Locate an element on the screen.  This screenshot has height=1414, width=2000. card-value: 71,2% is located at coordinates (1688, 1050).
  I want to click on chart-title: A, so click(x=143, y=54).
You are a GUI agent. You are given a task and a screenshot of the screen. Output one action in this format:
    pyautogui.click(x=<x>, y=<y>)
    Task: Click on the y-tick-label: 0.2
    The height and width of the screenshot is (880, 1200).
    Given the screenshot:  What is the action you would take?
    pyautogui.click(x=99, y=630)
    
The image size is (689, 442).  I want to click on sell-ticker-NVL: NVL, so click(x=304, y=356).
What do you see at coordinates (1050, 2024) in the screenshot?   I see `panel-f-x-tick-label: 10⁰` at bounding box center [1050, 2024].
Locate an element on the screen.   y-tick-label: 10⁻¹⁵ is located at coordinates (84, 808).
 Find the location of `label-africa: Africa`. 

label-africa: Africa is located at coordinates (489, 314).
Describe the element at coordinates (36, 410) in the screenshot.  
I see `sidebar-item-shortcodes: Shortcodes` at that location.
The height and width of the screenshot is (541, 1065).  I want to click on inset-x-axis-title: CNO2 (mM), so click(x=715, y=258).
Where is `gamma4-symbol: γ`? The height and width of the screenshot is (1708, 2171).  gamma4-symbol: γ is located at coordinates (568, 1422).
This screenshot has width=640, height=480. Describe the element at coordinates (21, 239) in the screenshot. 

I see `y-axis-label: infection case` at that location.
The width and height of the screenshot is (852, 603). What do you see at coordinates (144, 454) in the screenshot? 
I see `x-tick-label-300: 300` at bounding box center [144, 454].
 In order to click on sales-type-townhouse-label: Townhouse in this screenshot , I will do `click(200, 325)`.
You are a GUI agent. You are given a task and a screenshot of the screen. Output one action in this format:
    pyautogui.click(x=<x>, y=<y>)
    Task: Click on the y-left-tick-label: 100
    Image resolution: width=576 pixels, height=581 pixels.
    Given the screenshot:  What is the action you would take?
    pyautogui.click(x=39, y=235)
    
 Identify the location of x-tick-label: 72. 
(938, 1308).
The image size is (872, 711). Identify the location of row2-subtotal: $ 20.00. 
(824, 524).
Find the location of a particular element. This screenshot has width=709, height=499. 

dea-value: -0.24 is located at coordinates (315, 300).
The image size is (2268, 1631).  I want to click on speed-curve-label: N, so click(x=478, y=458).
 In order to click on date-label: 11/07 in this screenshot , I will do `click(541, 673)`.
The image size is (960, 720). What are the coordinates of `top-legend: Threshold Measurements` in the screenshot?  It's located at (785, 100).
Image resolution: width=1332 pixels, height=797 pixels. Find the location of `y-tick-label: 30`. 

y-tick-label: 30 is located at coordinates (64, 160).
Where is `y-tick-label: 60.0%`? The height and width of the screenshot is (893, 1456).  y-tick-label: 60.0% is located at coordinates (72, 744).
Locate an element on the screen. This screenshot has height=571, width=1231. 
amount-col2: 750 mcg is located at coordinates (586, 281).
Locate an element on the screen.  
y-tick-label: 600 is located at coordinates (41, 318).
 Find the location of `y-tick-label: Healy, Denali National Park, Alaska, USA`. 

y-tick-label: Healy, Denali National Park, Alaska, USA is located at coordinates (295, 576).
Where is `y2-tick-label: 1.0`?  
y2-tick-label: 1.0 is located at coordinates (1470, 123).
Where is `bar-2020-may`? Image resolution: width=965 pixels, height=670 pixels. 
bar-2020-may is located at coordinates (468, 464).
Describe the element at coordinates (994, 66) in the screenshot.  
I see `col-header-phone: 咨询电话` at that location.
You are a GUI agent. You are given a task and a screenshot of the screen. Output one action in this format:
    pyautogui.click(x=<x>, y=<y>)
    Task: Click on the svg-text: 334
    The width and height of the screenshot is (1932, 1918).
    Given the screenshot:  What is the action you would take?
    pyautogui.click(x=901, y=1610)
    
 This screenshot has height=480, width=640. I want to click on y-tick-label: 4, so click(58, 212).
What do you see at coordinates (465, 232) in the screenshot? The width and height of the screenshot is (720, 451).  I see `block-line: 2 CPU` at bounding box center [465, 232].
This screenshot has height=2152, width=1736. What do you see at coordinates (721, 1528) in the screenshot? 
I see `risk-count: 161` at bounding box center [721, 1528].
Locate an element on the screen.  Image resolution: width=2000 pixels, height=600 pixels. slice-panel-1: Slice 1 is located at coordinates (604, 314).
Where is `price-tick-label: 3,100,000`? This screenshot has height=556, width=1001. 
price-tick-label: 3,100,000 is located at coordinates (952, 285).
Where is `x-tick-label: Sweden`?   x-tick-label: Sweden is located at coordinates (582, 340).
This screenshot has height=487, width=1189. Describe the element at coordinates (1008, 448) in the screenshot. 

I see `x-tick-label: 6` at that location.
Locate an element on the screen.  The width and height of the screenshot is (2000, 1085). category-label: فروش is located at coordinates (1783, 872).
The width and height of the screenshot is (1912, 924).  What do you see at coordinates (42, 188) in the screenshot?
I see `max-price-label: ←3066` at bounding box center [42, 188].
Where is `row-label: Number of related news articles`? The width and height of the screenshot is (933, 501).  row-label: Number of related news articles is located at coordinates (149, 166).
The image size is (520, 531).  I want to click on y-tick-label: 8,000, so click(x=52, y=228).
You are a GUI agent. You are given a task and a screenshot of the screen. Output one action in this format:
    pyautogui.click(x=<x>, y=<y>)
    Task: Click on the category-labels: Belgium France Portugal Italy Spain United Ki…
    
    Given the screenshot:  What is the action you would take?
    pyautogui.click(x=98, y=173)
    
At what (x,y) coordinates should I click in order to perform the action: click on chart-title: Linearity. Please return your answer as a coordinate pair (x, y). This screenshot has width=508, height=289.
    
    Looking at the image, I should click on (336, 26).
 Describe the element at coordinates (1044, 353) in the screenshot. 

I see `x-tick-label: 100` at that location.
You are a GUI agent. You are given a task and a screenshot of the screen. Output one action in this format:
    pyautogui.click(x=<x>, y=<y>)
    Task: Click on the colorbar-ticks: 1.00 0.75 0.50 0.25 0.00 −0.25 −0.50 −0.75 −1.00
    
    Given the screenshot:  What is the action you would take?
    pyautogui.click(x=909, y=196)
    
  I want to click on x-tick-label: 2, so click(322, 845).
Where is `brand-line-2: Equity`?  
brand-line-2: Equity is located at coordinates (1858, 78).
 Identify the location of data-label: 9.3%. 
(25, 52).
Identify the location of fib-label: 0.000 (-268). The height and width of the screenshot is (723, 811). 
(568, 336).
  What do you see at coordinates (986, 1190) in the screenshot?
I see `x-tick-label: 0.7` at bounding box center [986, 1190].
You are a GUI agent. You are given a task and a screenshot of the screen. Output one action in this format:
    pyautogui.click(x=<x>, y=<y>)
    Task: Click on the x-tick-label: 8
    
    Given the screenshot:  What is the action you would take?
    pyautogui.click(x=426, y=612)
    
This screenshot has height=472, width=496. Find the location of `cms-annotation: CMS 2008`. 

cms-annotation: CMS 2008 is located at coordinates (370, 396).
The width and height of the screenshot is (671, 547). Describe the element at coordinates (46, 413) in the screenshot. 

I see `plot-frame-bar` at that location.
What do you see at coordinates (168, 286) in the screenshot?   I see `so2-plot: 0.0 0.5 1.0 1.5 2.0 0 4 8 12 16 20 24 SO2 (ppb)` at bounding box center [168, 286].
────────────────
• **Request**
Copy all of the lines above word for word, with nothing changed, added, or left out.

• **Exercise result**
Locate an element on the screen.  This screenshot has height=1414, width=2000. card-value: 71,2% is located at coordinates (1688, 1050).
  I want to click on chart-title: A, so click(x=143, y=54).
You are a GUI agent. You are given a task and a screenshot of the screen. Output one action in this format:
    pyautogui.click(x=<x>, y=<y>)
    Task: Click on the y-tick-label: 0.2
    The height and width of the screenshot is (880, 1200).
    Given the screenshot:  What is the action you would take?
    pyautogui.click(x=99, y=630)
    
The image size is (689, 442).  I want to click on sell-ticker-NVL: NVL, so click(x=304, y=356).
What do you see at coordinates (1050, 2024) in the screenshot?   I see `panel-f-x-tick-label: 10⁰` at bounding box center [1050, 2024].
Locate an element on the screen.   y-tick-label: 10⁻¹⁵ is located at coordinates (84, 808).
 Find the location of `label-africa: Africa`. 

label-africa: Africa is located at coordinates (489, 314).
Describe the element at coordinates (36, 410) in the screenshot.  
I see `sidebar-item-shortcodes: Shortcodes` at that location.
The height and width of the screenshot is (541, 1065).  I want to click on inset-x-axis-title: CNO2 (mM), so click(x=715, y=258).
Where is `gamma4-symbol: γ`? The height and width of the screenshot is (1708, 2171).  gamma4-symbol: γ is located at coordinates (568, 1422).
This screenshot has width=640, height=480. Describe the element at coordinates (21, 239) in the screenshot. 

I see `y-axis-label: infection case` at that location.
The width and height of the screenshot is (852, 603). What do you see at coordinates (144, 454) in the screenshot? 
I see `x-tick-label-300: 300` at bounding box center [144, 454].
 In order to click on sales-type-townhouse-label: Townhouse in this screenshot , I will do `click(200, 325)`.
You are a GUI agent. You are given a task and a screenshot of the screen. Output one action in this format:
    pyautogui.click(x=<x>, y=<y>)
    Task: Click on the y-left-tick-label: 100
    Image resolution: width=576 pixels, height=581 pixels.
    Given the screenshot:  What is the action you would take?
    pyautogui.click(x=39, y=235)
    
 Identify the location of x-tick-label: 72. 
(938, 1308).
The image size is (872, 711). Identify the location of row2-subtotal: $ 20.00. 
(824, 524).
Find the location of a particular element. This screenshot has width=709, height=499. 

dea-value: -0.24 is located at coordinates (315, 300).
The image size is (2268, 1631).  I want to click on speed-curve-label: N, so click(x=478, y=458).
 In order to click on date-label: 11/07 in this screenshot , I will do `click(541, 673)`.
The image size is (960, 720). What are the coordinates of `top-legend: Threshold Measurements` in the screenshot?  It's located at (785, 100).
Image resolution: width=1332 pixels, height=797 pixels. Find the location of `y-tick-label: 30`. 

y-tick-label: 30 is located at coordinates (64, 160).
Where is `y-tick-label: 60.0%`? The height and width of the screenshot is (893, 1456).  y-tick-label: 60.0% is located at coordinates (72, 744).
Locate an element on the screen. This screenshot has height=571, width=1231. 
amount-col2: 750 mcg is located at coordinates (586, 281).
Locate an element on the screen.  
y-tick-label: 600 is located at coordinates (41, 318).
 Find the location of `y-tick-label: Healy, Denali National Park, Alaska, USA`. 

y-tick-label: Healy, Denali National Park, Alaska, USA is located at coordinates (295, 576).
Where is `y2-tick-label: 1.0`?  
y2-tick-label: 1.0 is located at coordinates (1470, 123).
Where is `bar-2020-may`? Image resolution: width=965 pixels, height=670 pixels. 
bar-2020-may is located at coordinates (468, 464).
Describe the element at coordinates (994, 66) in the screenshot.  
I see `col-header-phone: 咨询电话` at that location.
You are a GUI agent. You are given a task and a screenshot of the screen. Output one action in this format:
    pyautogui.click(x=<x>, y=<y>)
    Task: Click on the svg-text: 334
    The width and height of the screenshot is (1932, 1918).
    Given the screenshot:  What is the action you would take?
    pyautogui.click(x=901, y=1610)
    
 This screenshot has height=480, width=640. I want to click on y-tick-label: 4, so click(58, 212).
What do you see at coordinates (465, 232) in the screenshot? The width and height of the screenshot is (720, 451).  I see `block-line: 2 CPU` at bounding box center [465, 232].
This screenshot has height=2152, width=1736. What do you see at coordinates (721, 1528) in the screenshot? 
I see `risk-count: 161` at bounding box center [721, 1528].
Locate an element on the screen.  Image resolution: width=2000 pixels, height=600 pixels. slice-panel-1: Slice 1 is located at coordinates (604, 314).
Where is `price-tick-label: 3,100,000`? This screenshot has height=556, width=1001. 
price-tick-label: 3,100,000 is located at coordinates (952, 285).
Where is `x-tick-label: Sweden`?   x-tick-label: Sweden is located at coordinates (582, 340).
This screenshot has height=487, width=1189. Describe the element at coordinates (1008, 448) in the screenshot. 

I see `x-tick-label: 6` at that location.
Locate an element on the screen.  The width and height of the screenshot is (2000, 1085). category-label: فروش is located at coordinates (1783, 872).
The width and height of the screenshot is (1912, 924).  What do you see at coordinates (42, 188) in the screenshot?
I see `max-price-label: ←3066` at bounding box center [42, 188].
Where is `row-label: Number of related news articles`? The width and height of the screenshot is (933, 501).  row-label: Number of related news articles is located at coordinates (149, 166).
The image size is (520, 531).  I want to click on y-tick-label: 8,000, so click(x=52, y=228).
You are a GUI agent. You are given a task and a screenshot of the screen. Output one action in this format:
    pyautogui.click(x=<x>, y=<y>)
    Task: Click on the category-labels: Belgium France Portugal Italy Spain United Ki…
    
    Given the screenshot:  What is the action you would take?
    pyautogui.click(x=98, y=173)
    
At what (x,y) coordinates should I click in order to perform the action: click on chart-title: Linearity. Please return your answer as a coordinate pair (x, y). This screenshot has width=508, height=289.
    
    Looking at the image, I should click on (336, 26).
 Describe the element at coordinates (1044, 353) in the screenshot. 

I see `x-tick-label: 100` at that location.
You are a GUI agent. You are given a task and a screenshot of the screen. Output one action in this format:
    pyautogui.click(x=<x>, y=<y>)
    Task: Click on the colorbar-ticks: 1.00 0.75 0.50 0.25 0.00 −0.25 −0.50 −0.75 −1.00
    
    Given the screenshot:  What is the action you would take?
    pyautogui.click(x=909, y=196)
    
  I want to click on x-tick-label: 2, so click(322, 845).
Where is `brand-line-2: Equity`?  
brand-line-2: Equity is located at coordinates (1858, 78).
 Identify the location of data-label: 9.3%. 
(25, 52).
Identify the location of fib-label: 0.000 (-268). The height and width of the screenshot is (723, 811). 
(568, 336).
  What do you see at coordinates (986, 1190) in the screenshot?
I see `x-tick-label: 0.7` at bounding box center [986, 1190].
You are a GUI agent. You are given a task and a screenshot of the screen. Output one action in this format:
    pyautogui.click(x=<x>, y=<y>)
    Task: Click on the x-tick-label: 8
    
    Given the screenshot:  What is the action you would take?
    pyautogui.click(x=426, y=612)
    
This screenshot has height=472, width=496. Find the location of `cms-annotation: CMS 2008`. 

cms-annotation: CMS 2008 is located at coordinates (370, 396).
The width and height of the screenshot is (671, 547). Describe the element at coordinates (46, 413) in the screenshot. 

I see `plot-frame-bar` at that location.
What do you see at coordinates (168, 286) in the screenshot?   I see `so2-plot: 0.0 0.5 1.0 1.5 2.0 0 4 8 12 16 20 24 SO2 (ppb)` at bounding box center [168, 286].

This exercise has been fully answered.